The lead respondent is Mike Kemp, a member of the board of the Pulaski County Special School District. The school district is a co-respondent in the appeal.
The case goes back to 2017 when Ms. Warren, at the time the school district’s assistant superintendent for equity and pupil services, was allegedly retaliated against for disclosing school facility disparities. The information was used in a desegregation lawsuit, which upset several members of the board.
Ms. Warren said board members were unhappy after she told federal court about differences in the funding and building of Mills High School and Robinson Middle School.
Officials reduced the sum of $50 million a court ordered to be spent on Mills in a predominantly black neighborhood to $37 million and diverted funds from the project to Robinson in a predominantly white neighborhood. This action was discriminatory, she argued.
A court was monitoring the school board’s adherence to court-ordered desegregation. The school district, which has been federally supervised since 1982, but in 2021 was found to be in compliance except with respect to facilities.
A federal district court previously ruled in 2011 that the school district had “devoted a disproportionate share of its facilities spending to predominantly white areas.”
Ms. Warren sued under Title VII of the Civil Rights Act of 1964 and Section 1981 of the Civil Rights Act of 1866.
Title VII forbids discrimination with respect to “compensation, terms, conditions, or privileges of employment, because of [an] individual’s race, color, religion, sex, or national origin.” Section 1981 outlaws discrimination on the basis of race, color, and ethnicity in creating and enforcing contracts.
After a seven-day trial in 2022, a federal jury found the district did not discriminate against her on the basis of race or sex. But the jurors did find the district retaliated against her.
The U.S. District Court for the Eastern District of Arkansas ordered the Pulaski County Special School District to pay Ms. Warren $208,025 in damages for lost wages and benefits, plus $125,000 in other damages and $50,000 in combined punitive damages against two co-defendants.
Ms. Warren had initially sought almost $35 million in damages and back pay but reduced the amount sought to under $2 million during the trial.
In August 2023, a three-judge panel of the U.S. Court of Appeals for the 8th Circuit reversed the lower court and vacated the judgment.
The school district argued the decision had to be overturned because Ms. Warren’s reporting of disparities did not count as a legally protected activity, she did not experience an adverse employment action, and there was inadequate evidence to show she was not hired as superintendent because she disclosed the disparities.
“We conclude that Dr. Warren did not engage in a protected activity, so we need not reach the defendants’ other arguments,” the circuit court stated.
Ms. Warren was not engaging in a protected activity “because she did not report an underlying discriminatory employment practice.” She did not argue that her report concerned an employment practice but instead argued that “that making the report was a required employment practice, so she engaged in a protected activity.”

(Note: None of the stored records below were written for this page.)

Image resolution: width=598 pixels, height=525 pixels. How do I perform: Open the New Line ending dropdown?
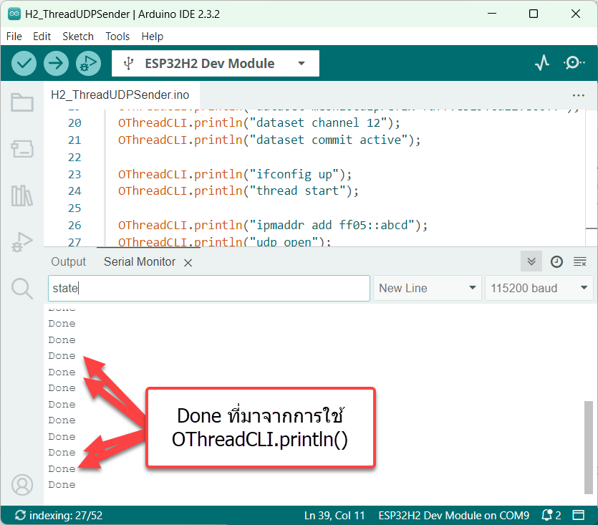pyautogui.click(x=427, y=288)
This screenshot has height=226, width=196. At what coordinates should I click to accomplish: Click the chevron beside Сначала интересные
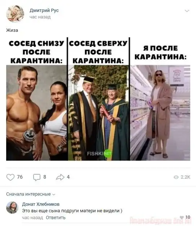click(54, 195)
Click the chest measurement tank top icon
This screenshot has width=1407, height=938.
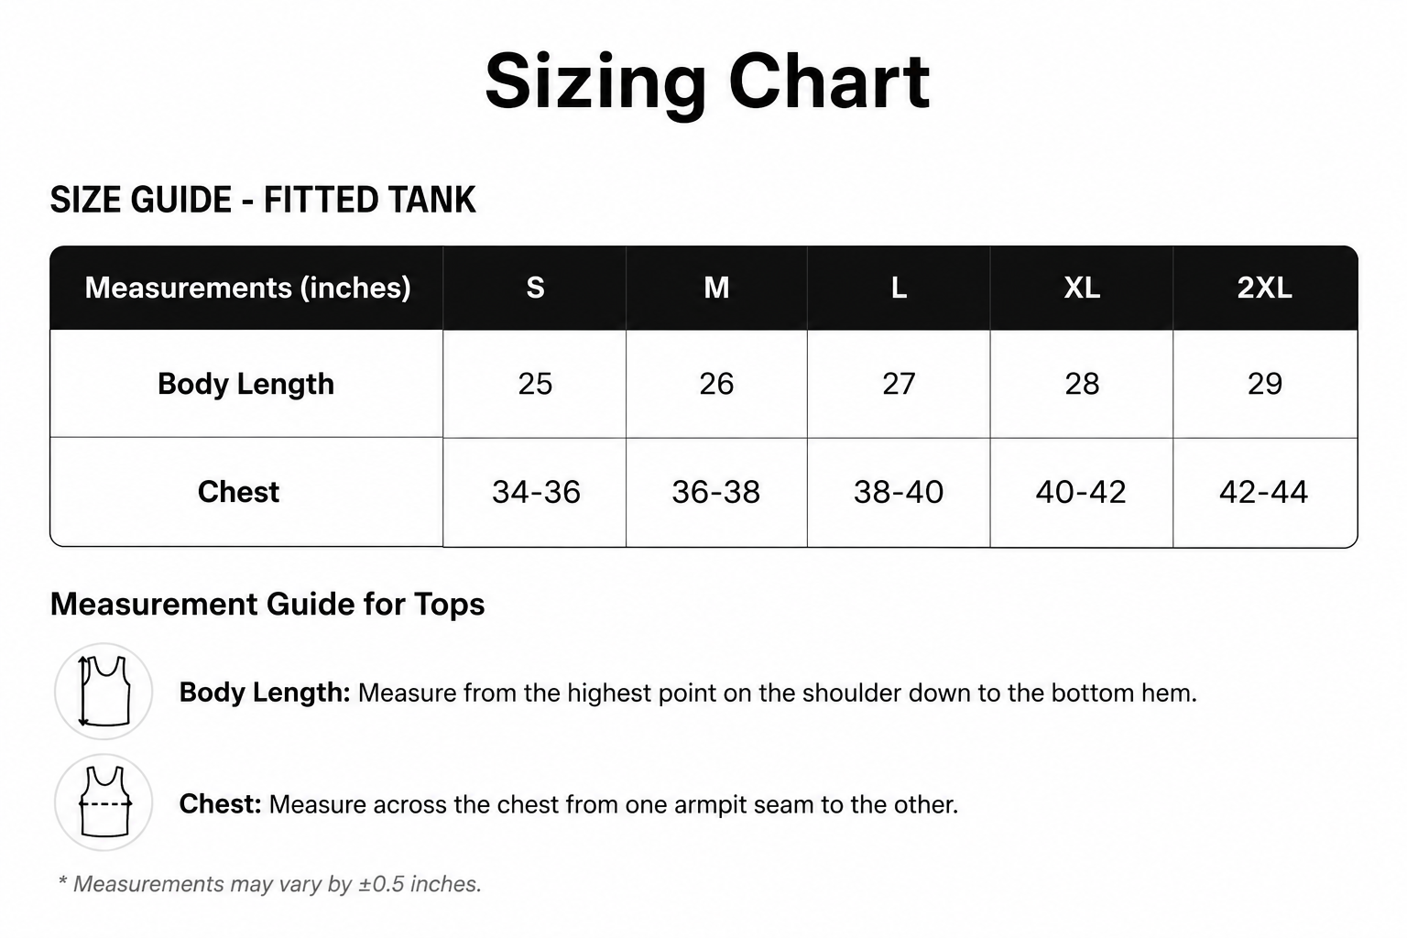coord(104,802)
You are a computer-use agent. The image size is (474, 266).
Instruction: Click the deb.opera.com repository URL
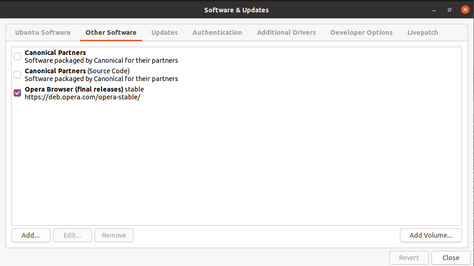click(82, 97)
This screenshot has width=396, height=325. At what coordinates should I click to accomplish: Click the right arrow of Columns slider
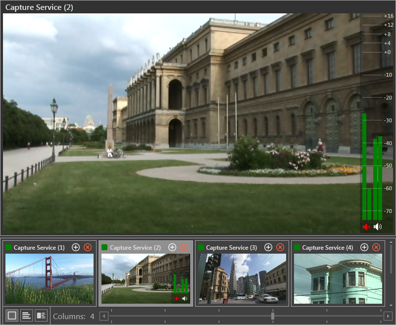(x=388, y=316)
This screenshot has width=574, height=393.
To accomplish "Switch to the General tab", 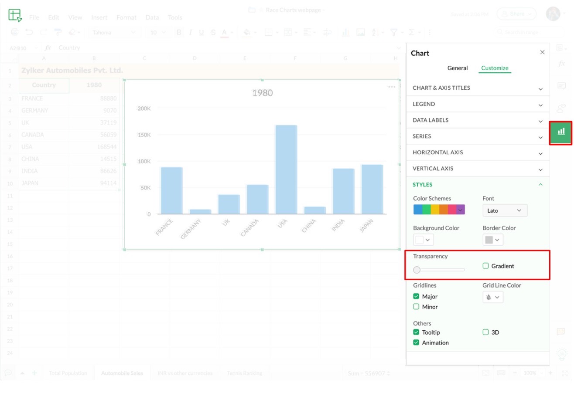I will [458, 68].
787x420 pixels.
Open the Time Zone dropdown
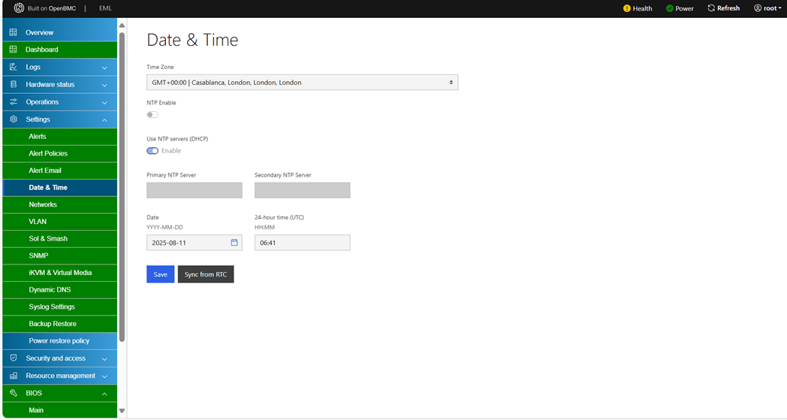(302, 83)
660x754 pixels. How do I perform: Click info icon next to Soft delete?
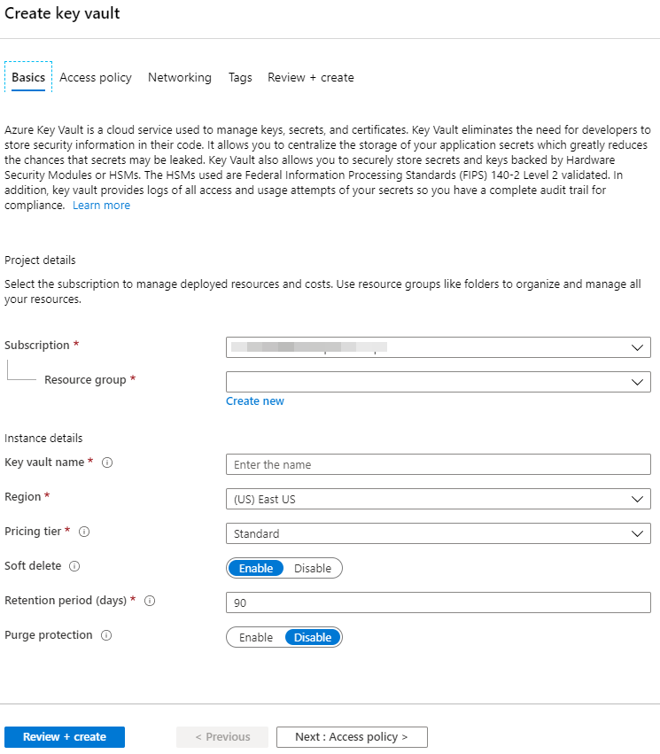tap(74, 567)
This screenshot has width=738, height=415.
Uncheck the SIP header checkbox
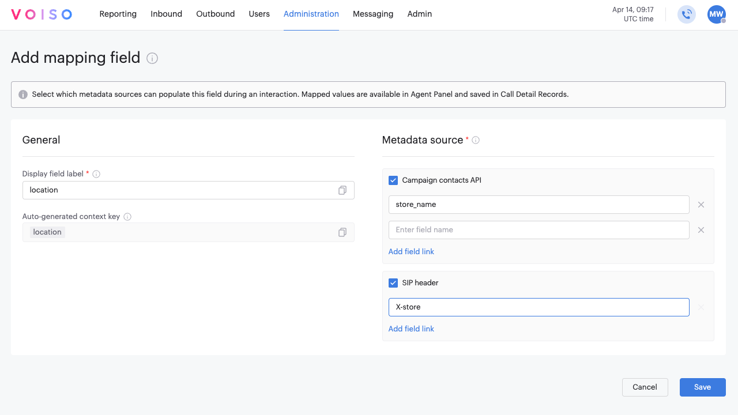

“But simply performing one’s job duties is not itself a protected activity under Title VII; a plaintiff must oppose a discriminatory employment practice,” according to the court.
In its decision, the circuit “held racial ‘disparity in the facilities had nothing to do with ‘compensation, terms, conditions … or privileges of employment’ under Title VII and, concomitantly, Section 1981. … The Eighth Circuit is wrong! Facilities, workplaces, and working conditions have everything to do with ‘compensation, terms, conditions … or privileges of employment’ under Federal employment law whether the question is raised in the context of sex, race, religion, or national origin.”
The 8th Circuit arrived at its conclusion without considering its own precedents on sex discrimination or the opinions of other circuit courts, she said in the petition.
“Because it held Title VII ‘had nothing to do with terms, conditions, or privileges of employment,’ the Eighth Circuit erroneously concluded that opposing discrimination in facilities was not a protected activity.”
Mr. Kemp waived his right to respond to the petition.
The Epoch Times reached out for comment to Ms. Warren’s attorney, Sarah Howard Jenkins of Little Rock, Arkansas, and to Mr. Kemp’s attorney, Cody Kees of Bequette, Billingsley, and Kees, also of Little Rock.
No replies had been received as of press time.